§ **Saved entries**:
————————
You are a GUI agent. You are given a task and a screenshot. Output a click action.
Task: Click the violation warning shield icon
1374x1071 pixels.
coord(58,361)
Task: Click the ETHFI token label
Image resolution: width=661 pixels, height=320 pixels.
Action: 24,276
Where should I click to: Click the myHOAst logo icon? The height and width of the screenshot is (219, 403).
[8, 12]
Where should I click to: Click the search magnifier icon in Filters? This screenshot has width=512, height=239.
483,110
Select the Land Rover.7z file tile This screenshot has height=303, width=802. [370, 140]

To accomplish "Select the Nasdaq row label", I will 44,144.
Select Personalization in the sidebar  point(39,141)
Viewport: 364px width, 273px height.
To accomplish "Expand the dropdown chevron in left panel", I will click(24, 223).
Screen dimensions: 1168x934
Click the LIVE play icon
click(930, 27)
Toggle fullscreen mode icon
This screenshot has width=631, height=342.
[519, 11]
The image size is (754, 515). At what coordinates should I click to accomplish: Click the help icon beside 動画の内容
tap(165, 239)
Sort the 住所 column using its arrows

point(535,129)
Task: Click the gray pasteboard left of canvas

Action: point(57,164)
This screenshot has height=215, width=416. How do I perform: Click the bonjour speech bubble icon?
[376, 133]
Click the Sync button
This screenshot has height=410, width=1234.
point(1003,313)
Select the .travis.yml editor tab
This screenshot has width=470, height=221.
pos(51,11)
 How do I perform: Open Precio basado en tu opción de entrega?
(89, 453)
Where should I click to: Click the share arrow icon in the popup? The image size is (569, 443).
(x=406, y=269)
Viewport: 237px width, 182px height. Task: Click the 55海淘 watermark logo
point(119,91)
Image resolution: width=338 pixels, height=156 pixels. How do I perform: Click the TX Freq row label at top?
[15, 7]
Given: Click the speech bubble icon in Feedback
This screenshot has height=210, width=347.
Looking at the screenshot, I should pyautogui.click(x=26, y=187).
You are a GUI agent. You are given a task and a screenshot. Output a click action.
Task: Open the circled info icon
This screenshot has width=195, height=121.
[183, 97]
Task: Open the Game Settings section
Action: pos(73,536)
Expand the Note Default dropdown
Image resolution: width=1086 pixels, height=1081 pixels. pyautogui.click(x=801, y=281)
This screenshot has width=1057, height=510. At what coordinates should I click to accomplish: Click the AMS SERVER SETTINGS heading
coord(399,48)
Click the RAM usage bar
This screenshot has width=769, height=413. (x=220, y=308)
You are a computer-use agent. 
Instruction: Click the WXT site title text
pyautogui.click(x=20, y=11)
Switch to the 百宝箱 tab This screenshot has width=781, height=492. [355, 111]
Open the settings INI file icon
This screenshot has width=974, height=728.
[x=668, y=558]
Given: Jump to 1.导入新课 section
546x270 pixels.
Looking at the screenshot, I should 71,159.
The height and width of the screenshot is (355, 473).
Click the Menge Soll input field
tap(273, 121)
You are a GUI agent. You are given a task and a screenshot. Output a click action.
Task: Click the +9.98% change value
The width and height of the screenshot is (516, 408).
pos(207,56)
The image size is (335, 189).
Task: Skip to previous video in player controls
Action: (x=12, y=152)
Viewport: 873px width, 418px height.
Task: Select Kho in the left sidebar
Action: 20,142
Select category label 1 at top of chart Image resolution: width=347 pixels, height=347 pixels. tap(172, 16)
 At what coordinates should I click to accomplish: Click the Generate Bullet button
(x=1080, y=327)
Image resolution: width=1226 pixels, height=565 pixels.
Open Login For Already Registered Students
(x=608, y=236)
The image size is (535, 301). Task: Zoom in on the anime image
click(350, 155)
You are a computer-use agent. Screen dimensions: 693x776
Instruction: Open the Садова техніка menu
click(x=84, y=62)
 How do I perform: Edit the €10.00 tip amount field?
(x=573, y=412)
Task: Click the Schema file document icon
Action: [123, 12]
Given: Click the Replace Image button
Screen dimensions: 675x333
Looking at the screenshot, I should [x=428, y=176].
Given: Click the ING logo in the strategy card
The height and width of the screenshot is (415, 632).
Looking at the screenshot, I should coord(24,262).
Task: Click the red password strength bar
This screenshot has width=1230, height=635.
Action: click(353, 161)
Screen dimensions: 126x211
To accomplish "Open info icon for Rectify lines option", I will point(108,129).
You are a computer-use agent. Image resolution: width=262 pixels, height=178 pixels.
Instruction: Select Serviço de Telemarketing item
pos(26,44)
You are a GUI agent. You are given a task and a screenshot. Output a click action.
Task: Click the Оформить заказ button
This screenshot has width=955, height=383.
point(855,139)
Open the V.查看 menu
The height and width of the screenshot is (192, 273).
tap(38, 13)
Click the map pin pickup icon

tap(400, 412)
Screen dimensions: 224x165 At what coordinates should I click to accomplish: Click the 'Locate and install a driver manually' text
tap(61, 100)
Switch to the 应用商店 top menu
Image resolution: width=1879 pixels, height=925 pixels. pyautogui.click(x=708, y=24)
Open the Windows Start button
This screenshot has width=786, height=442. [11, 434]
————————
§ **What is being asked**:
Give only how many lines above hold "will".

§ **Result of the task**:
3